A legitimação da objetificação e da violência contra as mulheres em O Conto da Aia
DOI:
https://doi.org/10.1590/SciELOPreprints.18089Palavras-chave:
Discurso religioso, Tradição religiosa judaico-cristã, MisoginiaResumo
O presente trabalho tem como objetivo analisar a correlação entre discurso religioso e objetificação e violência de gênero na obra O Conto da Aia, de Margaret Atwood, publicada em 1985, e em sua adaptação televisiva criada por Bruce Miller, exibida a partir de 2017. A narrativa apresenta uma realidade distópica em que o pânico gerado pela queda nas taxas de natalidade leva as elites estadunidenses a instaurarem um regime teocrático e totalitário. Nesse contexto, a liberdade e os direitos das mulheres são sistematicamente suprimidos e elas passam a ser reduzidas à condição de propriedades e objetos do Estado, utilizadas principalmente como instrumentos de reprodução e ordem.

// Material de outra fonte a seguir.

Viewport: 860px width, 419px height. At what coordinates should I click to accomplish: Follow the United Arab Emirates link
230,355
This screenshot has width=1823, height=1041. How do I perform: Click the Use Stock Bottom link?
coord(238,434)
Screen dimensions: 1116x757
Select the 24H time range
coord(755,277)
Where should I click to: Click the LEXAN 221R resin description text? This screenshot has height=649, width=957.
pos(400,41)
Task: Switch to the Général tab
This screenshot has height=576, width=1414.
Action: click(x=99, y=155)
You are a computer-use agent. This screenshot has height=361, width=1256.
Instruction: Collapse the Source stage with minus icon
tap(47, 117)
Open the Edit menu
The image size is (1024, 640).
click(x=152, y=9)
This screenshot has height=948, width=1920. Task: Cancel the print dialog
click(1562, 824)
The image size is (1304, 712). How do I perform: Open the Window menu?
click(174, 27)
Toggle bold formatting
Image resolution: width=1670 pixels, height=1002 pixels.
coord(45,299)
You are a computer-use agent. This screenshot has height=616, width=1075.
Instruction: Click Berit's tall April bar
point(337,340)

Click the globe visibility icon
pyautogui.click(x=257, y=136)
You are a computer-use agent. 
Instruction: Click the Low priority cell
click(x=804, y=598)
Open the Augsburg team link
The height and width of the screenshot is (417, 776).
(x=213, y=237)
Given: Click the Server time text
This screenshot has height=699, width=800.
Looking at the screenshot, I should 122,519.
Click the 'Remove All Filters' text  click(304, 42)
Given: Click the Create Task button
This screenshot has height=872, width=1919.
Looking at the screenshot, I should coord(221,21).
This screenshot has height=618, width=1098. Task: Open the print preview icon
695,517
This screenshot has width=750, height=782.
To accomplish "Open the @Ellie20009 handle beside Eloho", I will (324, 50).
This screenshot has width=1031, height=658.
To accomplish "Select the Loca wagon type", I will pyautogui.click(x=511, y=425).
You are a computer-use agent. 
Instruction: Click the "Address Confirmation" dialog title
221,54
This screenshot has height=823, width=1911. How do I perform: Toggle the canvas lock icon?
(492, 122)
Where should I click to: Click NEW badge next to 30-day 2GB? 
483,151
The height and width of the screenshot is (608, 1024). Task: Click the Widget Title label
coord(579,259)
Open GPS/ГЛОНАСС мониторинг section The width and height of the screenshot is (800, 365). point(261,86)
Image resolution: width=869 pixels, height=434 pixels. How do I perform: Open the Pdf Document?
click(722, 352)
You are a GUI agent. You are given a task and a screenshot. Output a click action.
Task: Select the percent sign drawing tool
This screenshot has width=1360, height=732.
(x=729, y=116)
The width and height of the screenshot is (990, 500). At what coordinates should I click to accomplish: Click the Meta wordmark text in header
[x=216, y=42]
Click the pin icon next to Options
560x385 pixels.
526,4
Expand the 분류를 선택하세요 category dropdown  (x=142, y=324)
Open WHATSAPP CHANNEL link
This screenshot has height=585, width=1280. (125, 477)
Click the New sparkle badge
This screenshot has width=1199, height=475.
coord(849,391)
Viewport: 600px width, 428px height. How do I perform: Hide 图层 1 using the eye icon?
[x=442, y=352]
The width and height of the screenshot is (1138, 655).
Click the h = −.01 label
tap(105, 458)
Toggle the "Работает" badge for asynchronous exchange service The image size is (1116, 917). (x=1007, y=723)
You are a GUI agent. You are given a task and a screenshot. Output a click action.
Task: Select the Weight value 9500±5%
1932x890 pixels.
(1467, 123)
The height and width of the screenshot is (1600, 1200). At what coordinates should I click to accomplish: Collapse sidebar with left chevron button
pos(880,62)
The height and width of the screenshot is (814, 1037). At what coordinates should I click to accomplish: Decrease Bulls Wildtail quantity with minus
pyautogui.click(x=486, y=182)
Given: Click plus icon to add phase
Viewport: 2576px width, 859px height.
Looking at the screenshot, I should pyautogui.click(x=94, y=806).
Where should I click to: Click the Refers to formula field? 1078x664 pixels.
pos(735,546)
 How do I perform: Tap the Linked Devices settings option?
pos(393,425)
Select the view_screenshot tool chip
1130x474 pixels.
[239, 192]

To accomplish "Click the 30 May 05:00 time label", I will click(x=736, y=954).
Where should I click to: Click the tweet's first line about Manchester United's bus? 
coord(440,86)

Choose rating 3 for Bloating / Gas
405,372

As práticas violentas e opressivas são justificadas por meio de interpretações misóginas de textos sagrados, em nome de Deus e da preservação da ordem social. Tal obra é carregada de violências, principalmente contra as mulheres, elucidando práticas misóginas e sexistas. Neste trabalho, me proponho a caracterizar e apontar como o discurso religioso atua como um recurso de legitimação da objetificação do corpo feminino e da violência contra as mulheres dentro desse sistema opressor criado por Atwood, em O Conto da Aia. Para tanto, faz-se necessária uma apresentação da obra, da sociedade distópica criada pela autora e de suas personagens, com ênfase nas figuras femininas, a fim de compreender as referências e as discussões que dela decorrem.